**TAREAS PENDIENTES**
1. Reemplace "Puccini" por "Verdi" en el fragmento del texto sobre Andrea Chénier que comienza en "Musicalmente, Andrea Chénier" y termina en "La mamma morta.", y transcriba dicho fragmento completo.
2. Según el texto sobre Andrea Chénier, ¿entre qué años se sitúa la acción de la ópera?
3. Prosiga el texto sobre Andrea Chénier a partir de su última oración.

Musicalmente, Andrea Chénier es una ópera de efectos. Y no en sentido despectivo, pues sin lugar a dudas Giordano consigue sobradamente el objetivo de trasladar los hechos de la forma más realista y apasionada posible. Quedan ya superadas, por tanto, aquellas primeras opiniones de la crítica que subrayaban su falta de melodía, cuya importancia no es aquí tanta como la de la efectividad sonora. Quizá se le pueda achacar una falta de unidad en la calidad musical al nivel que conseguiría Puccini (compositor con el que Giordano es irremediablemente comparado), pero nadie puede negar la belleza de las melodías contenidas en algunos pasajes como los dos dúos de los protagonistas, la primera intervención de Chénier o su última aria, Come un bel dì di maggio; así como, por supuesto, esa conjunción de emoción, música y sensibilidad que es La mamma morta.

Ubicada entre 1789 y 1794, en plena revolución francesa, Andrea Chénier narra una emotiva historia de amor y sacrificio sabiamente integrada en un contexto histórico muy bien explotado a pesar de los anacronismos y las licencias que Illica se tomó en beneficio de su historia. Entre ellas habría que citar el hecho de que Chénier se encontrara en Londres y no en Francia durante los sucesos revolucionarios de 1789 y, por supuesto, la completa invención de los personajes de Maddalena de Coigny y Carlo Gérard (Si bien el nombre de Coigny sí se corresponde con el de una mujer que estuvo presa al mismo tiempo que Chénier, pero con la que no tuvo ninguna relación).

El primer acto, situado temporalmente en los preámbulos de la revolución, supone un fiel reflejo de la hipocresía imperante entre la nobleza francesa de la época. El hecho de que tanto la corona como la aristocracia derrocharan el poco dinero que Francia conservaba tras una profunda crisis económica y varios años de malas cosechas fue el principal desencadenante de los trágicos sucesos que iban a tener lugar. Así lo denuncia el criado Gérard al comienzo de la ópera (Son sessant’anni, o vecchio, che tu servi), así como Chénier en su primera intervención importante, el espectacular improvviso Un dì all’azzurro spazio, durante la fiesta a la que ha sido convidado en casa de la Condesa de Coigny y de su hija, Maddalena. La curiosidad que en él había despertado la joven se convierte en decepción cuando ésta se burla de él y han de pasar cinco años hasta que los dos protagonistas vuelven a encontrarse, en una situación muy diferente. La necesidad obliga a Maddalena a escribir a Chénier en busca de auxilio, al encontrarse sola después de que su madre fuera asesinada por los revolucionarios.

**LÍNEAS DE DATOS**
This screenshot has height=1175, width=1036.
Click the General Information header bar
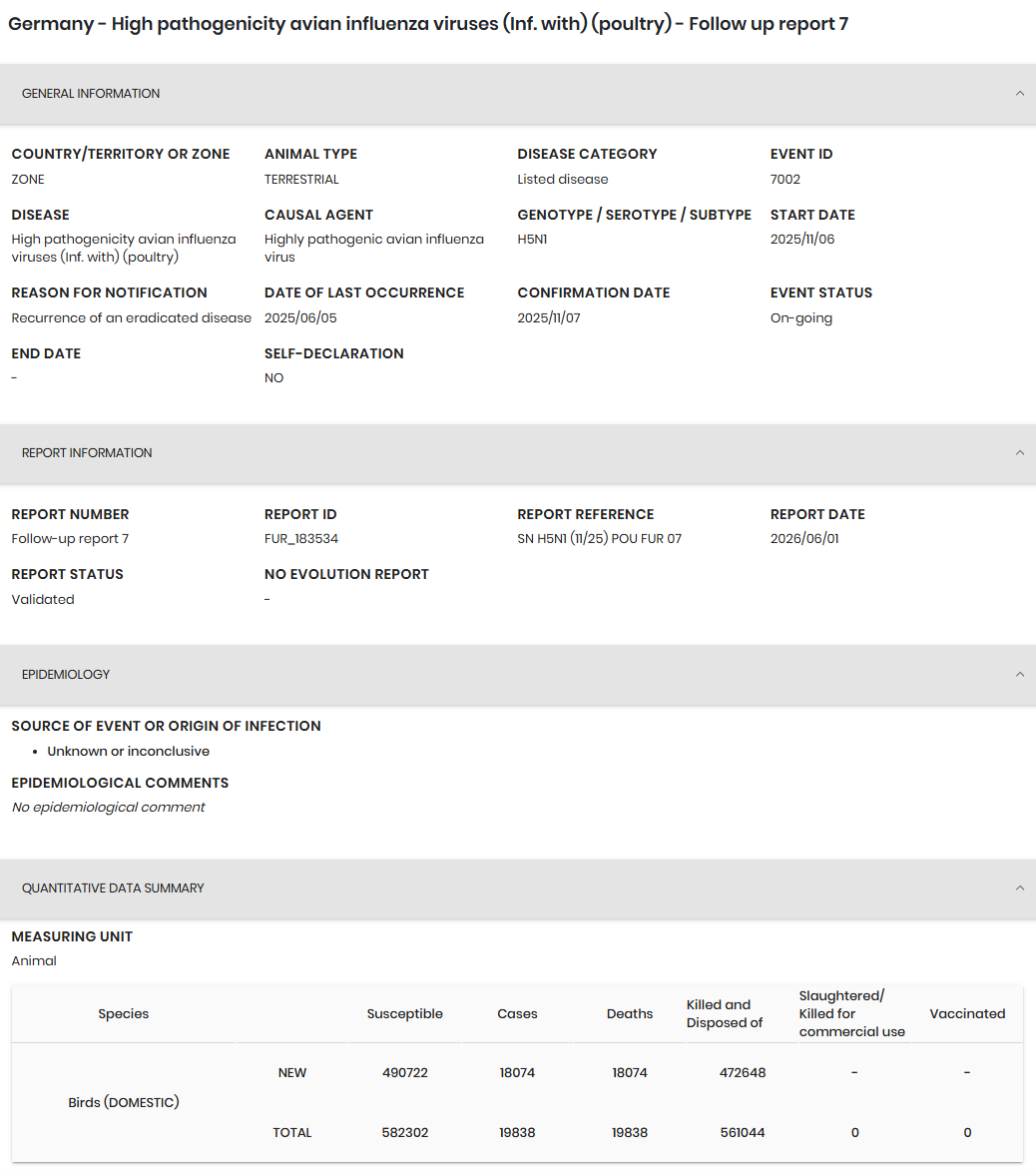[518, 94]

**RESULTADOS FINALES**
1.
Musicalmente, Andrea Chénier es una ópera de efectos. Y no en sentido despectivo, pues sin lugar a dudas Giordano consigue sobradamente el objetivo de trasladar los hechos de la forma más realista y apasionada posible. Quedan ya superadas, por tanto, aquellas primeras opiniones de la crítica que subrayaban su falta de melodía, cuya importancia no es aquí tanta como la de la efectividad sonora. Quizá se le pueda achacar una falta de unidad en la calidad musical al nivel que conseguiría Verdi (compositor con el que Giordano es irremediablemente comparado), pero nadie puede negar la belleza de las melodías contenidas en algunos pasajes como los dos dúos de los protagonistas, la primera intervención de Chénier o su última aria, Come un bel dì di maggio; así como, por supuesto, esa conjunción de emoción, música y sensibilidad que es La mamma morta.

2. Entre 1789 y 1794.

3.
El reencuentro se produce cuando ambos están ya en la lista negra de Robespierre, naciendo entre ellos un amor más platónico que apasionado, al que se aferran como a una tabla de salvación. Gérard, convertido en cabecilla de la revolución, redacta una orden para arrestar al poeta, bajo el pretexto de “enemigo de la patria” (Nemico della patria). Una vez Chénier es apresado, Maddalena acude Gérard, quien revela su lado más oscuro al confesar su amor por la joven e intentar forzar a ésta a que le corresponda; si bien finalmente desiste, conmovido por el emotivo relato de Maddalena en su aria La mamma morta. Al no poder, pese a los intentos de Gérard, evitar la condena de Andrea, la propia Maddalena decide subir al cadalso junto al poeta, intercambiándose por una prisionera. La muerte se presenta ya como un destino deseado, ante la adversidad de una vida que solo habría de albergar miseria y sufrimiento.